*TRY IT:*
Wherever the word "computer" turns up in a line of the entries, copy that line.

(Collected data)
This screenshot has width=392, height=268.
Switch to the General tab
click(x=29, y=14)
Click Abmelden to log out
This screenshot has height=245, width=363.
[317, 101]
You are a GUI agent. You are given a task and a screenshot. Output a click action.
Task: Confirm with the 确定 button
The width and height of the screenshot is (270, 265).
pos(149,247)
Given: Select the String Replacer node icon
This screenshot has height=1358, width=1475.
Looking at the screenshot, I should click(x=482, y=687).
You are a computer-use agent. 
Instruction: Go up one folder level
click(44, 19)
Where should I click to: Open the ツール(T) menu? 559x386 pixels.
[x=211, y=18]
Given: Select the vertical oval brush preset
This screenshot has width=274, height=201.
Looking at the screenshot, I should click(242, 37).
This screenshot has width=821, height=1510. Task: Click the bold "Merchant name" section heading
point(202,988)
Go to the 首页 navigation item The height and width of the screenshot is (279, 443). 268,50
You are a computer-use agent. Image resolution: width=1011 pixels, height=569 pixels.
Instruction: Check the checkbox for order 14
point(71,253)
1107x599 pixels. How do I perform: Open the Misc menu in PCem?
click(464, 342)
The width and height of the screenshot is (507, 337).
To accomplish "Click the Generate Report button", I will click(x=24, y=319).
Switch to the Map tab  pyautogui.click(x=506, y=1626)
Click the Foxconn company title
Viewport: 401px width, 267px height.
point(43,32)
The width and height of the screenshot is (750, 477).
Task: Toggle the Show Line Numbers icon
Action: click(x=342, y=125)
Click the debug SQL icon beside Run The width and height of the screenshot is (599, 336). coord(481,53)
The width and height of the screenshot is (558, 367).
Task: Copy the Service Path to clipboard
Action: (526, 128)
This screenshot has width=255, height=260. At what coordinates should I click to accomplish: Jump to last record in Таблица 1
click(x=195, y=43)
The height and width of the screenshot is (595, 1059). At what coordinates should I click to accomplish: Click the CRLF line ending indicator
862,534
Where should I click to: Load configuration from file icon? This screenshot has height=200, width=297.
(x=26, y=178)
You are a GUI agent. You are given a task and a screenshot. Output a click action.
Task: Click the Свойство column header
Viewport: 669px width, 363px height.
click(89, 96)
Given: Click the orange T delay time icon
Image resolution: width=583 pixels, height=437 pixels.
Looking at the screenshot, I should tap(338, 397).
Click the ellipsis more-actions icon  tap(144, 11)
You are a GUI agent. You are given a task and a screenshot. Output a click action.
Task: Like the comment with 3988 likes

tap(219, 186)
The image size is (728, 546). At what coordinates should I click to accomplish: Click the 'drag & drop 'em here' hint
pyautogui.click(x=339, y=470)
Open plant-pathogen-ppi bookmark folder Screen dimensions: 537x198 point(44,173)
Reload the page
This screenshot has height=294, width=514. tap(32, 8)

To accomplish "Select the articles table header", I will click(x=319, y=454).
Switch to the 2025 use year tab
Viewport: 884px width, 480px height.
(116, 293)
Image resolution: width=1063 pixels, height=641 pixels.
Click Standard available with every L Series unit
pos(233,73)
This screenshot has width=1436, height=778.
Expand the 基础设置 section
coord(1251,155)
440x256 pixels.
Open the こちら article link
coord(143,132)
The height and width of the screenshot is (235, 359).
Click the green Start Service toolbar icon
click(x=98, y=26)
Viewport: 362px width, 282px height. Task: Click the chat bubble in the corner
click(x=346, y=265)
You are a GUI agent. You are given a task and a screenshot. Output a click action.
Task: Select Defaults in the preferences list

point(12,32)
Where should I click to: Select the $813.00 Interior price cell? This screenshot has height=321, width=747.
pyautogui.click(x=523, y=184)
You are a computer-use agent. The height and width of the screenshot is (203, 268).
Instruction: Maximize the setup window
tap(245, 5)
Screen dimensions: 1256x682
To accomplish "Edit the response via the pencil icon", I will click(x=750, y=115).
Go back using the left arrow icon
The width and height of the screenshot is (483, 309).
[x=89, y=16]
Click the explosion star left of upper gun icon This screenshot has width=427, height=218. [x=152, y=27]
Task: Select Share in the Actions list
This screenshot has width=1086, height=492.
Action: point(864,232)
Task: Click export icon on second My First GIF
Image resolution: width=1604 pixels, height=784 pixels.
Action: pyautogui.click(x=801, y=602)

*REPLY:*
You are a computer-use agent. 
You are a computer-use agent. Image resolution: width=1011 pixels, height=569 pixels.
You are a computer-use agent. The height and width of the screenshot is (203, 268).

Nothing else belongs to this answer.